Pembentukan LPS di tingkat RW juga merupakan amanat Perda Nomor 3 Tahun 2013, pada Pasal 70. Berdasarkan Pasal 71, tugas LPS lingkup RW adalah memfasilitasi tersedianya wadah sampah di setiap rumah tangga dan sarana pengumpulan sampah, menjamin terwujudnya tertib pemilahan sampah di setiap rumah tangga, serta mengusulkan kebutuhan terkait pengelolaan sampah yang perlu diadakan kepada lurah melalui pengurus RW.
Pemilahan sampah di permukiman krusial mengingat data kajian Dinas Kebersihan DKI tahun 2011 menunjukkan, 60,5 persen sampah DKI bersumber dari kawasan permukiman. Dari data penimbangan di Tempat Pengelolaan Sampah Terpadu Bantargebang di Kota Bekasi, total sampah Jakarta mencapai 7.500 ton per hari.

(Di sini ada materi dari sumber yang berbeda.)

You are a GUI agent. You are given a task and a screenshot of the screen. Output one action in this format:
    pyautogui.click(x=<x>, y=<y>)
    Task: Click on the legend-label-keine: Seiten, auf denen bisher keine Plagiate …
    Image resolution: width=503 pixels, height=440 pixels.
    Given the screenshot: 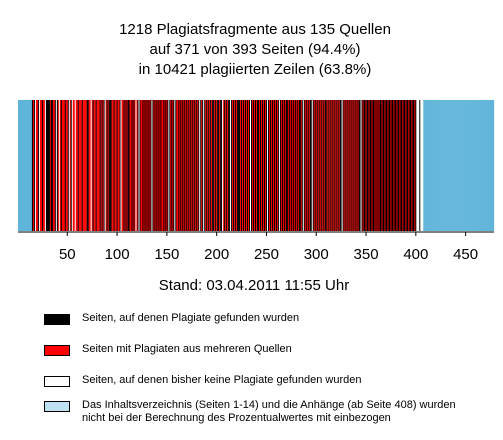 What is the action you would take?
    pyautogui.click(x=222, y=380)
    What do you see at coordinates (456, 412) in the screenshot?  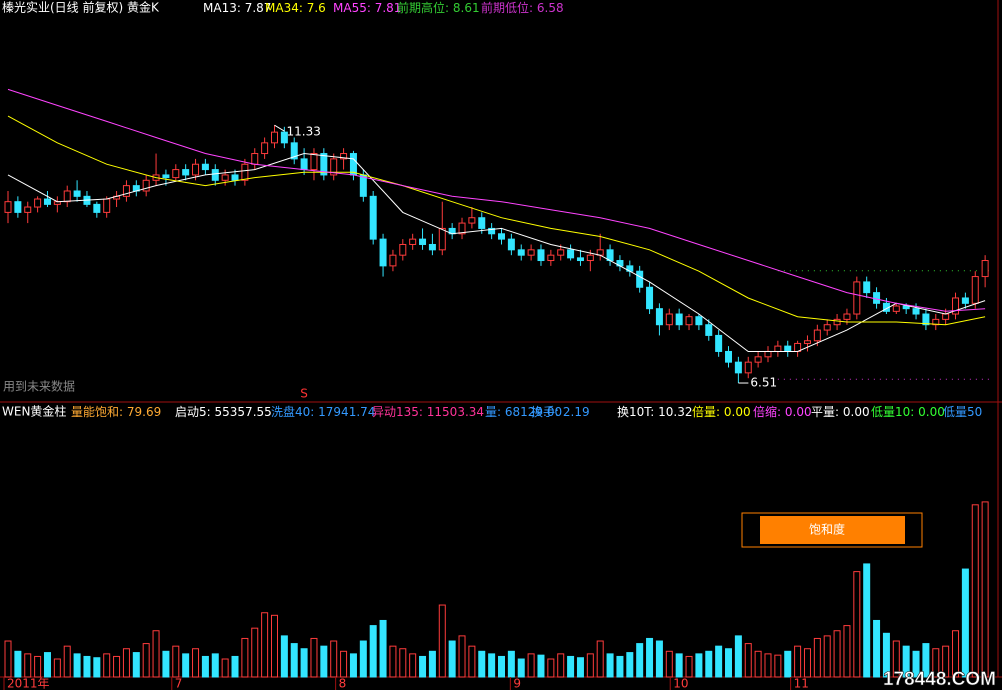 I see `indicator-value: 11503.34` at bounding box center [456, 412].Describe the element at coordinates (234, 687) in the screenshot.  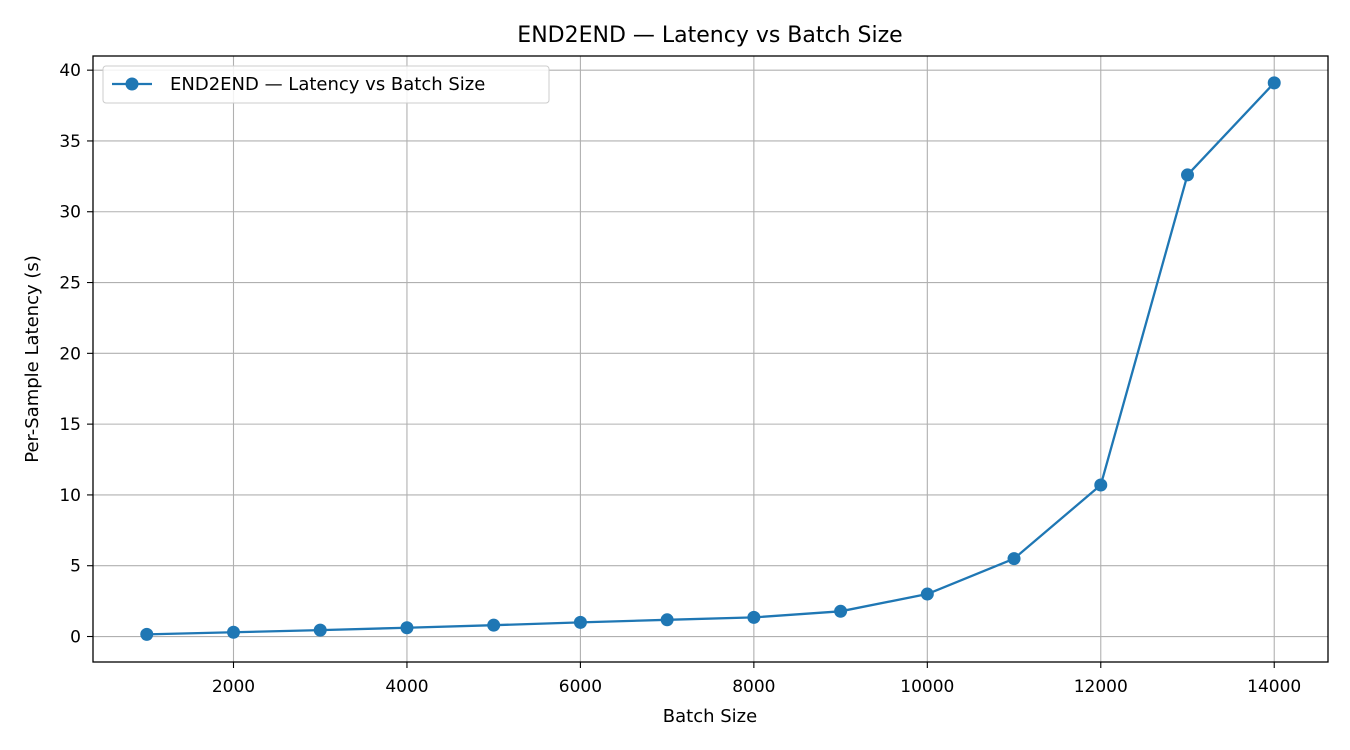
I see `x-tick-label: 2000` at that location.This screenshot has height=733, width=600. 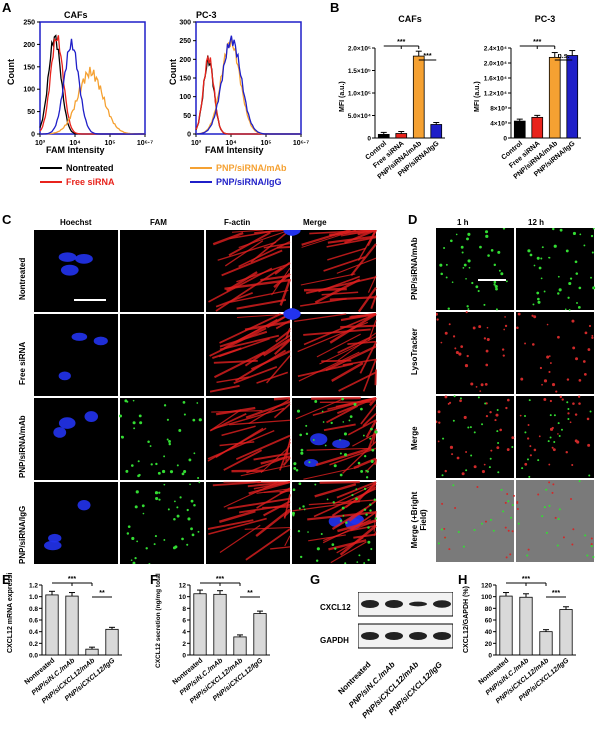 I want to click on hist-caf-xtick-label: 10⁶·⁷, so click(x=145, y=144). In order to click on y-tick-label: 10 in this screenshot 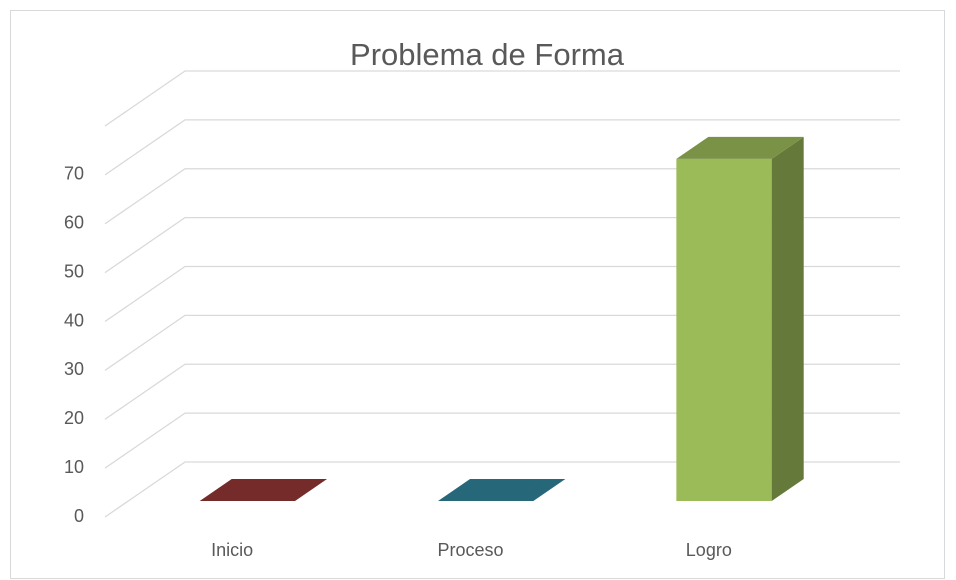, I will do `click(74, 467)`.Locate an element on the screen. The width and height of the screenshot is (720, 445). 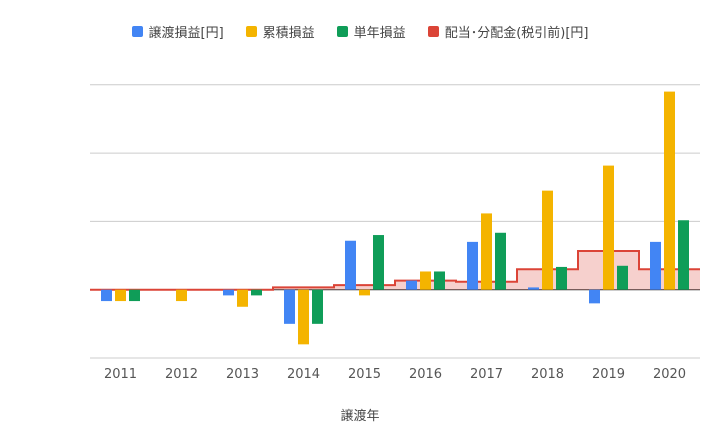
legend-swatch-dividends is located at coordinates (433, 32).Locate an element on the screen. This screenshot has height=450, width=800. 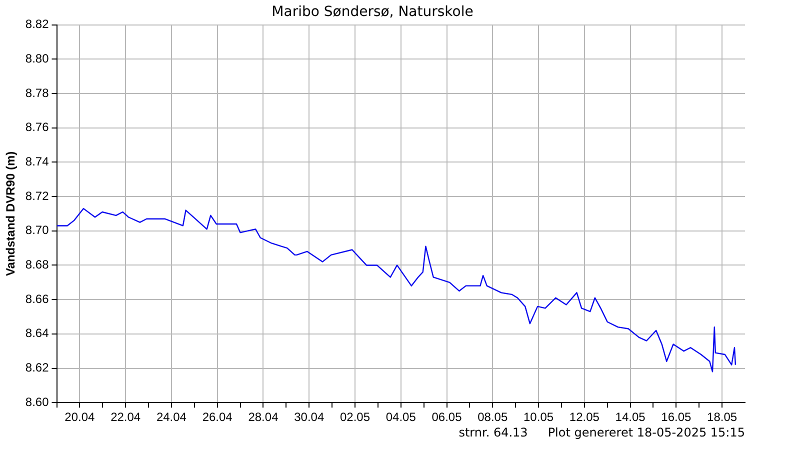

Sampah DKI yang menumpuk selama dua hari sudah setara Candi Borobudur.
Rahmawati menuturkan, LPS akan menyalurkan sampah dari RW ke tempat penampungan sampah (TPS). Namun, dengan tertib pemilahan sampah, LPS hanya akan menyalurkan sampah yang benar-benar tidak bisa digunakan kembali atau diolah di tingkat RW. Dengan demikian, sampah anorganik yang masih bisa digunakan kembali atau didaur ulang serta sampah organik yang bisa dijadikan kompos tidak akan diangkut. Volume sampah DKI yang masuk ke TPST Bantargebang pun bakal berkurang.
Andono mengatakan, solusi untuk mengurangi volume sampah yang masuk TPS dan TPST tidak bisa tunggal. Solusi lain juga harus dikerjakan. Karena itu, pemprov mendorong pengelola gedung komersial dan restoran untuk mengurangi sampah lewat kompetisi JLWI.
Sampah dari kawasan komersial dan dunia usaha menyumbang 28,7 persen total volume sampah DKI, tertinggi kedua setelah sampah dari kawasan permukiman. Namun, belum ada program yang spesifik merangkul pelaku usaha.